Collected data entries

------------------------------------------------------------

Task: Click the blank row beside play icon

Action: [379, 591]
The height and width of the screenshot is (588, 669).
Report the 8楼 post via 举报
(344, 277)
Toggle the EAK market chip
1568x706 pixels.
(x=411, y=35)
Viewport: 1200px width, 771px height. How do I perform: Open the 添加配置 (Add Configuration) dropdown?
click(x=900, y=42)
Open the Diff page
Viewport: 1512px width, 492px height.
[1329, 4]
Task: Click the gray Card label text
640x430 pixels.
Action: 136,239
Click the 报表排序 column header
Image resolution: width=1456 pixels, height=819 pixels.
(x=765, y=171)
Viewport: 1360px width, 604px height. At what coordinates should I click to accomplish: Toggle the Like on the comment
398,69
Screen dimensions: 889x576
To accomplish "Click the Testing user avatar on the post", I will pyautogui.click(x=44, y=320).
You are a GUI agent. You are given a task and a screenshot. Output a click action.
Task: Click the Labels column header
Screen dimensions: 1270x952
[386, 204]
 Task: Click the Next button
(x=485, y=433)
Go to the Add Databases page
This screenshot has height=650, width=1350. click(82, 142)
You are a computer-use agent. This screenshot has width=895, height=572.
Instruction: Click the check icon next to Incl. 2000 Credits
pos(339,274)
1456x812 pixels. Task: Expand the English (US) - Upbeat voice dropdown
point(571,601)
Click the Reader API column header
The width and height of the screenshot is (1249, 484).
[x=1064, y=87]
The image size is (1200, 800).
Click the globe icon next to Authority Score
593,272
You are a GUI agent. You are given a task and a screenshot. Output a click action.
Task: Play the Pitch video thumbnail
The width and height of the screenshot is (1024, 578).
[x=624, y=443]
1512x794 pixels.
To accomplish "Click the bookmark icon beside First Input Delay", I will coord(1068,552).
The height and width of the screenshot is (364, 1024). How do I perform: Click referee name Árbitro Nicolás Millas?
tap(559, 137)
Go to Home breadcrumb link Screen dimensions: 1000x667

------------------------------------------------------------

Description of the task
Write out word for word every line from the one containing "Go to the Add Databases page" through the last line of the data, and no other line.

Result for this exercise
Go to the Add Databases page
This screenshot has height=650, width=1350. click(82, 142)
You are a computer-use agent. This screenshot has width=895, height=572.
Instruction: Click the check icon next to Incl. 2000 Credits
pos(339,274)
1456x812 pixels. Task: Expand the English (US) - Upbeat voice dropdown
point(571,601)
Click the Reader API column header
The width and height of the screenshot is (1249, 484).
[x=1064, y=87]
The image size is (1200, 800).
Click the globe icon next to Authority Score
593,272
You are a GUI agent. You are given a task and a screenshot. Output a click action.
Task: Play the Pitch video thumbnail
The width and height of the screenshot is (1024, 578).
[x=624, y=443]
1512x794 pixels.
To accomplish "Click the bookmark icon beside First Input Delay", I will coord(1068,552).
The height and width of the screenshot is (364, 1024). How do I perform: Click referee name Árbitro Nicolás Millas?
tap(559, 137)
Go to Home breadcrumb link Screen dimensions: 1000x667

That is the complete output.